EXERCISE PROMPT: Which lines of the listing below contain the string "Select", with case counting? Pull out each of those lines in full.

──────── INFORMATION GIVEN ────────

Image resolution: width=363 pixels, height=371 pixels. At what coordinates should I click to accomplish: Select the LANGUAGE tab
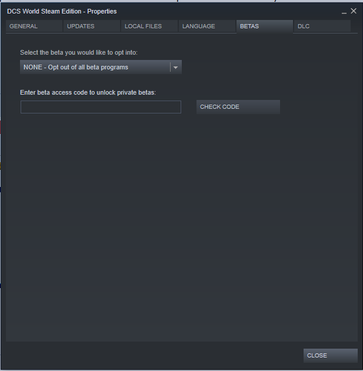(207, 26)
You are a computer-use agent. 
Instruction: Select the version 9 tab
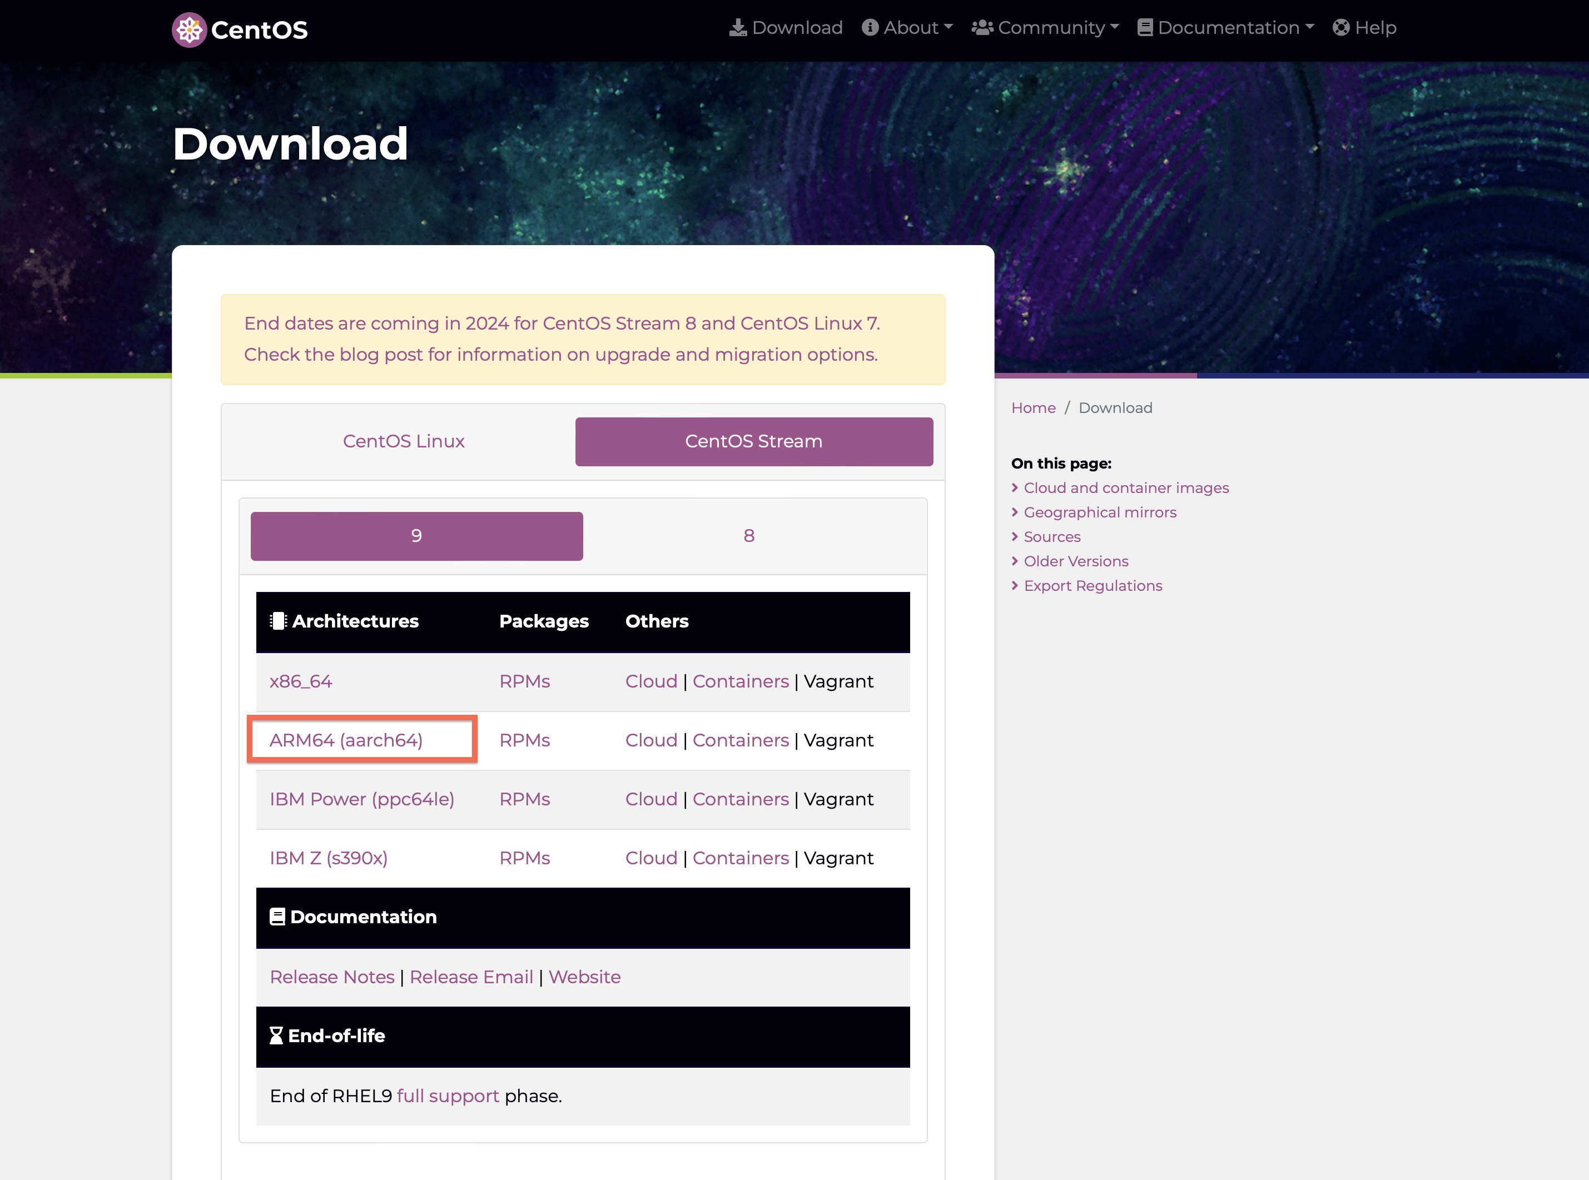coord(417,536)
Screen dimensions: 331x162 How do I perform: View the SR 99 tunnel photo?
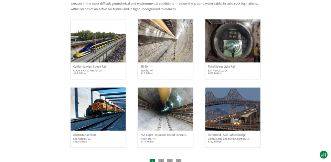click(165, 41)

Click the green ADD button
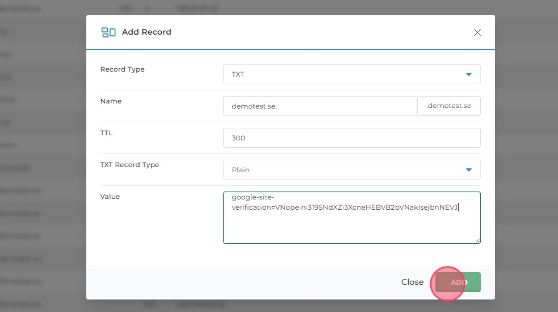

────────

RESULT FOR THIS TASK:
Image resolution: width=363 pixels, height=371 pixels. At what coordinates should I click to accomplish: Select the LANGUAGE tab
Instruction: Select the version 9 tab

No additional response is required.